++++ Data supplied
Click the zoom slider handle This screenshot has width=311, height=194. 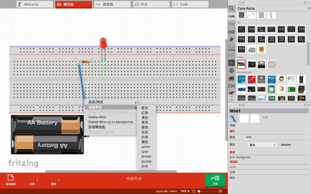click(199, 191)
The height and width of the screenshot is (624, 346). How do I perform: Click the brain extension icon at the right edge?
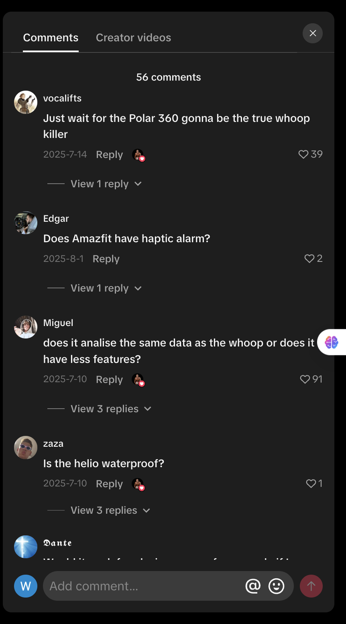332,342
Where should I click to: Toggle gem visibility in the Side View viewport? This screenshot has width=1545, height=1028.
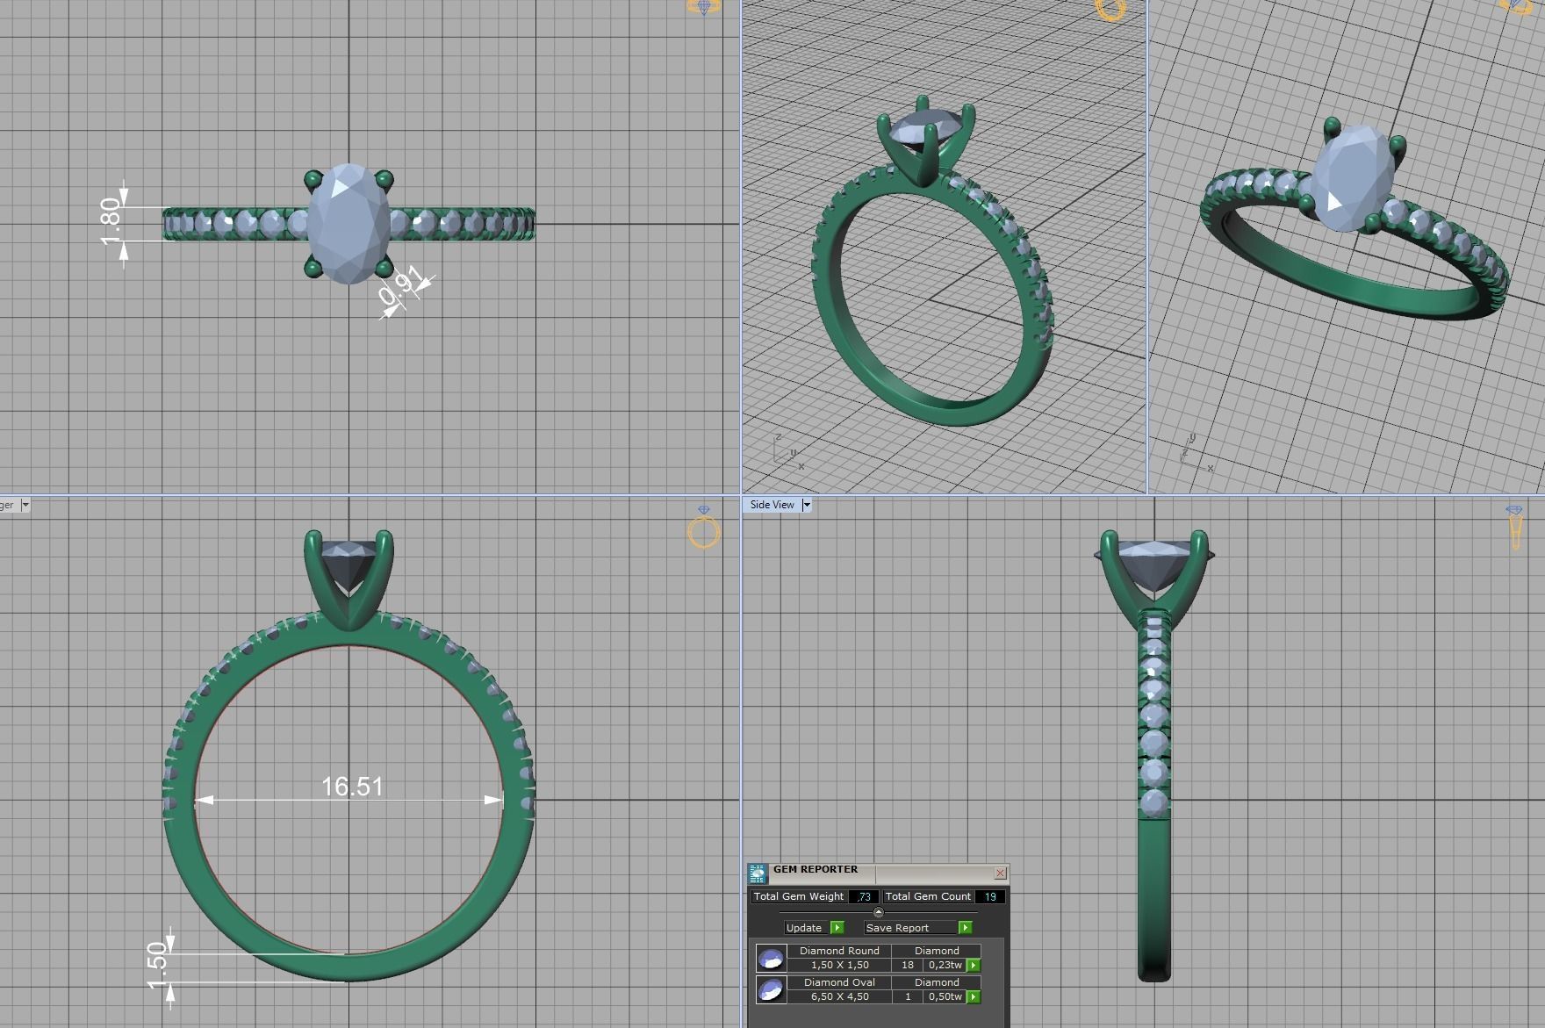coord(1514,509)
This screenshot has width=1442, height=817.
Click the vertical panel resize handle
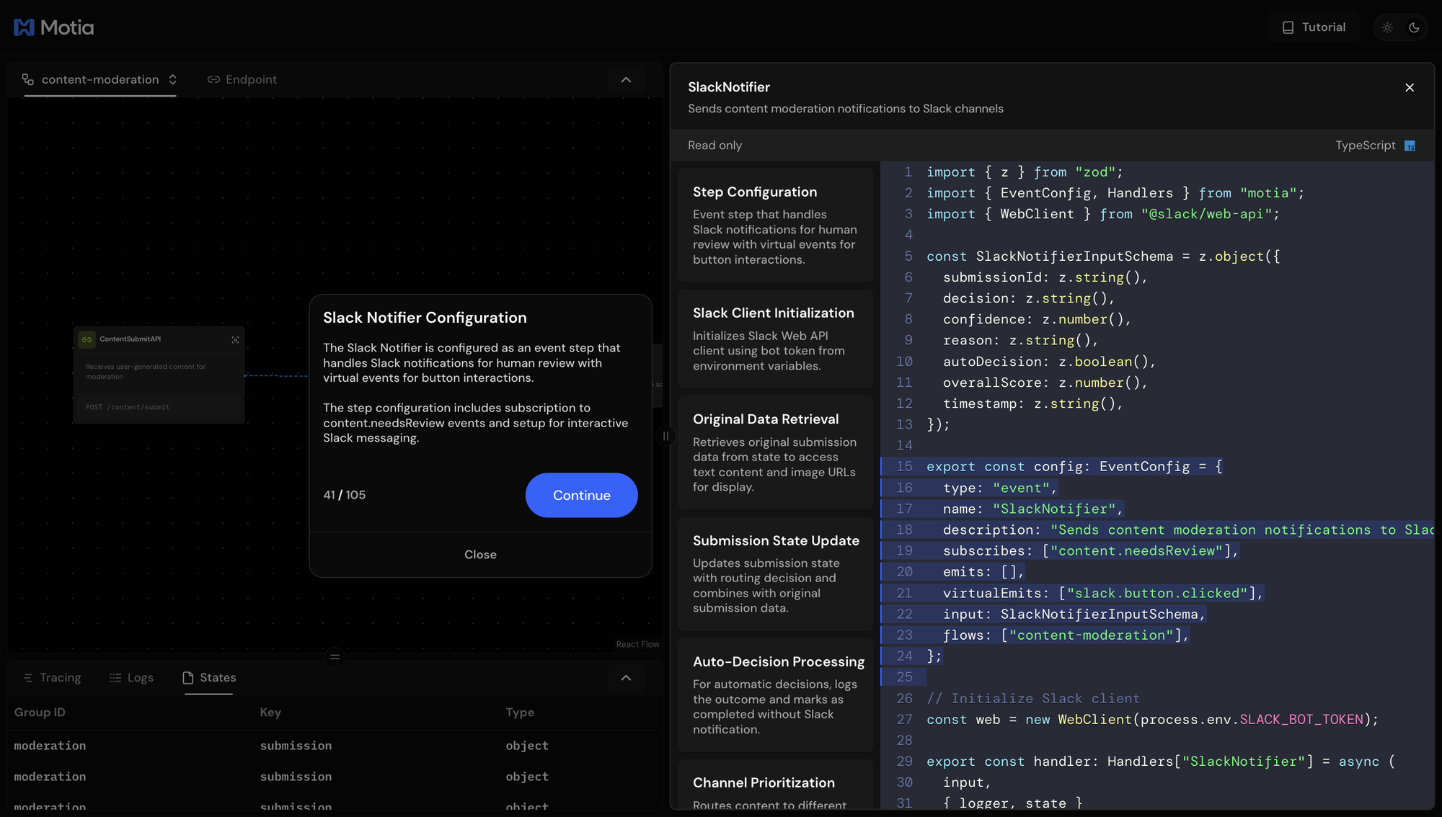point(665,436)
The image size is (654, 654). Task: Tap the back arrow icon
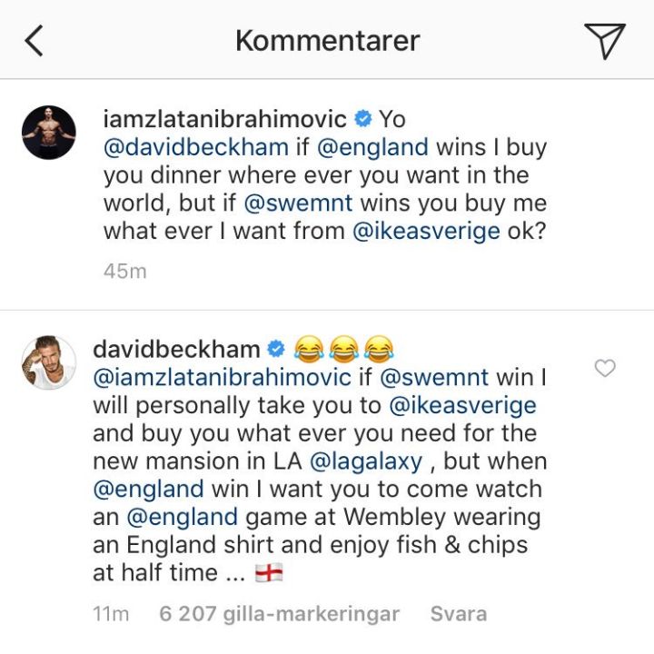click(34, 41)
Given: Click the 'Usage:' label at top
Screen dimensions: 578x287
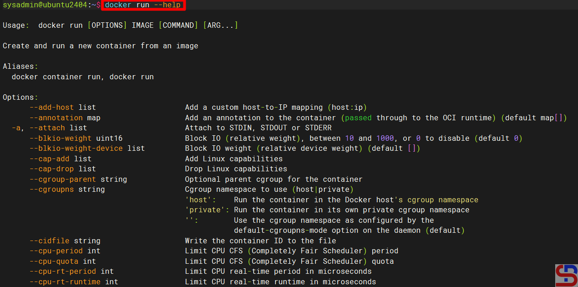Looking at the screenshot, I should point(16,26).
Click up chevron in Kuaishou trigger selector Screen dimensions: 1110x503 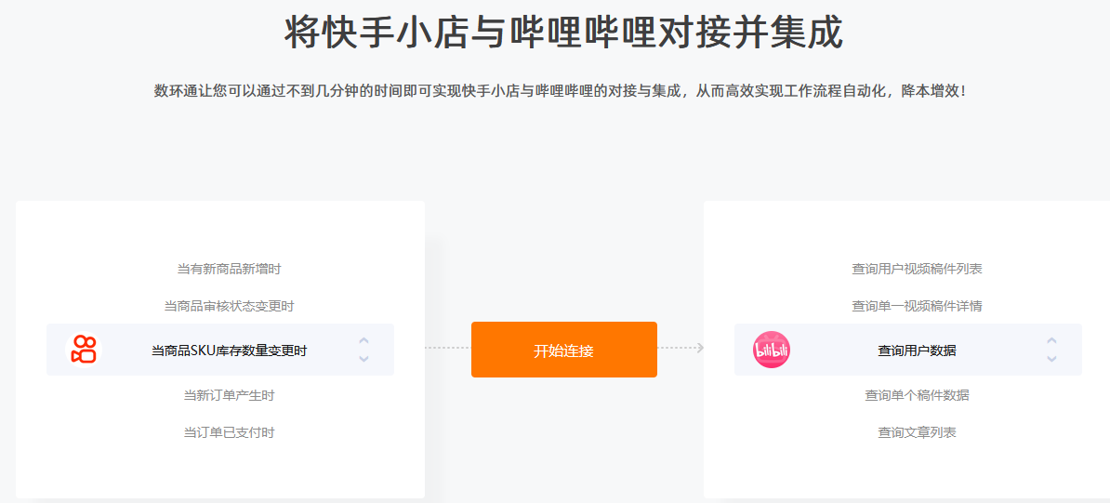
++++++++
[Written instruction]
Transcribe exactly the stretch of the listing from the line containing "The image size" through the end of the listing, omitting the pictures.

[Solved exercise]
The image size is (654, 654). Task: Tap the back arrow icon
click(34, 41)
Given: Click the 'Usage:' label at top
Screen dimensions: 578x287
Looking at the screenshot, I should point(16,26).
Click up chevron in Kuaishou trigger selector Screen dimensions: 1110x503 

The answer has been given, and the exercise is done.